• _GIVEN PASSAGE_:
%%
All the talk of Web 2.0 is fun and interesting, but what does it mean to Mr. Medium-sized Publisher?  Can it change my business?  Should I just wait to see how it all plays out before diving in?  How will I make money?

I think there's a model that is worth considering for any publisher, large or small, that will help them get into the game.  Every publisher has 2 primary assets: audience and content.  The more valuable of the two is the audience, so you have to be more careful with that piece.  But the content is something you can exploit in this new world in some interesting ways that shouldn't be too scary.

If you look at the core of your content, the thing that differentiates you from everyone else is the data you have on the things that you cover.  Columns should be used in a more blog-like environment to engage your audience.  News is probably more useful as a net for catching new fish.  The data that builds on the subjects that you cover over time, however, becomes something that the Web 2.0 world can use.

IDG, my former employer, has a very deep set of data on computers and software across its publications.  Primedia knows a ton about cars.  General interest newspapers know a lot about local businesses and local politics.  Publishers need to package the core items in those important and unique data sets into normalized and usable XML databases.  Hardware products.  Software products.  Cars.  Businesses.  Legislation.  Then attach the related content you have to that database.
%%
• _ENTRIES PROVIDED_:
%%
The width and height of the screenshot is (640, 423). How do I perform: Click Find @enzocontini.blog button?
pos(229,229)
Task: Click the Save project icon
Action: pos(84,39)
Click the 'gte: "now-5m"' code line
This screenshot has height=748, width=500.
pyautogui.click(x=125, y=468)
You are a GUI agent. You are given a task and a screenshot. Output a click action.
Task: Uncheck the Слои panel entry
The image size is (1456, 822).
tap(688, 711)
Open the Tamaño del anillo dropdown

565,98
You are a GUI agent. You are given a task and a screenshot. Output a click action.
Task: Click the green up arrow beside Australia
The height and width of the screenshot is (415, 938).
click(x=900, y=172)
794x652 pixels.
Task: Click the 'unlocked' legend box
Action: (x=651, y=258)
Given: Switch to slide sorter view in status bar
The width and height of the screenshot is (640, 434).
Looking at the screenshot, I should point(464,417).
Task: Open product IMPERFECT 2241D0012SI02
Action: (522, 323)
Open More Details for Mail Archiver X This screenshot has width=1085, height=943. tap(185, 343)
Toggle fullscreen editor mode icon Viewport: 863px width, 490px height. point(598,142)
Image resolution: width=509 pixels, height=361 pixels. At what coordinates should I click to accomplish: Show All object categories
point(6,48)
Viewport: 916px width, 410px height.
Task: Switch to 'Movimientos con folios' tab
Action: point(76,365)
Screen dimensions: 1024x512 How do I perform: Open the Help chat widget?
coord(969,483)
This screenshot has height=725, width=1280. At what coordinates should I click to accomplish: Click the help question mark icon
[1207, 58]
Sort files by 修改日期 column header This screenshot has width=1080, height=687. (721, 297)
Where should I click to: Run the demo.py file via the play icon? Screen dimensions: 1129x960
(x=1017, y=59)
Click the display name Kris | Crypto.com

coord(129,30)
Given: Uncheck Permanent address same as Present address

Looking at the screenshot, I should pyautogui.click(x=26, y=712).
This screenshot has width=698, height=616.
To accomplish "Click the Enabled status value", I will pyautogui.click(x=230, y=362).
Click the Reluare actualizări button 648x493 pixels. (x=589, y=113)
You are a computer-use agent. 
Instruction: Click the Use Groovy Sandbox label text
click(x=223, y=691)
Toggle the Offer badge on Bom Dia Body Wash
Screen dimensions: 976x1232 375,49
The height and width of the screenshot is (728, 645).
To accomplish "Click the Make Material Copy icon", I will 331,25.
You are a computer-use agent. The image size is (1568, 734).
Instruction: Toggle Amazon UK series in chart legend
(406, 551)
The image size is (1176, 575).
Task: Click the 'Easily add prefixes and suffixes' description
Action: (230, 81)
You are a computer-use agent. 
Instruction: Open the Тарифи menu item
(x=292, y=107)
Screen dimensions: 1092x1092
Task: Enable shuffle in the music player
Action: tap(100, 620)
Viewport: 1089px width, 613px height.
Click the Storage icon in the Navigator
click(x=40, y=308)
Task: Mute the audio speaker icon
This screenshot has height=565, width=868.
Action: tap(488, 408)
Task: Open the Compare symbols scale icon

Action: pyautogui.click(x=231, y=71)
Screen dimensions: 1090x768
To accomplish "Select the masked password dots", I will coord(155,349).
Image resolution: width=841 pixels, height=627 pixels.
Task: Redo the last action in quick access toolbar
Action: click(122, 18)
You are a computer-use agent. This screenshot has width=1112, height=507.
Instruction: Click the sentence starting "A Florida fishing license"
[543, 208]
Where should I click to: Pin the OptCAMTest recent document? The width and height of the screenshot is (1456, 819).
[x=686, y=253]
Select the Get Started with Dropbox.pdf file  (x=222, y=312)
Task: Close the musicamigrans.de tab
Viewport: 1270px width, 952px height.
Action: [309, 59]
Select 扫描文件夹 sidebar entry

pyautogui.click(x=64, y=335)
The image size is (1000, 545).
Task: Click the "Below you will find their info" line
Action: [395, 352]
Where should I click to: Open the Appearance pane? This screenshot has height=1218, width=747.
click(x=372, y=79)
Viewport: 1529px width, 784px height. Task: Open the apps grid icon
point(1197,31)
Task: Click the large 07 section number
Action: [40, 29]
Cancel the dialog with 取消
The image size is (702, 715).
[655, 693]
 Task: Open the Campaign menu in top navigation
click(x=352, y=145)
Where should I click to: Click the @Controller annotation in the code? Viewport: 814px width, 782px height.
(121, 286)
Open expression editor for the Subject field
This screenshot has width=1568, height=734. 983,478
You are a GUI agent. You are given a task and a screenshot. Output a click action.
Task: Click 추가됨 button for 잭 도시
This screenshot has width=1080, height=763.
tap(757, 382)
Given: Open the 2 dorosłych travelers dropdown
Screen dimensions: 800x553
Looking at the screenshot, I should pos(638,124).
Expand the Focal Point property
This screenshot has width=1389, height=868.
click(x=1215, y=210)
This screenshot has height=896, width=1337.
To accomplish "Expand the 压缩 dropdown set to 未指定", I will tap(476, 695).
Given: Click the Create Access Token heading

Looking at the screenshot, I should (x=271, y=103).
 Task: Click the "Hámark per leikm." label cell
%%
• _EXERCISE REQUIREMENTS_:
(A) From the passage on Web 2.0 for publishers, reproduce the section that begins with the words containing "If you look" and ends with "world can use.".
(B) In the passage on Web 2.0 for publishers, which of a publisher's two primary assets is called the more valuable one?

• _RESPONSES BY TASK_:
(A)
If you look at the core of your content, the thing that differentiates you from everyone else is the data you have on the things that you cover.  Columns should be used in a more blog-like environment to engage your audience.  News is probably more useful as a net for catching new fish.  The data that builds on the subjects that you cover over time, however, becomes something that the Web 2.0 world can use.

(B) The audience.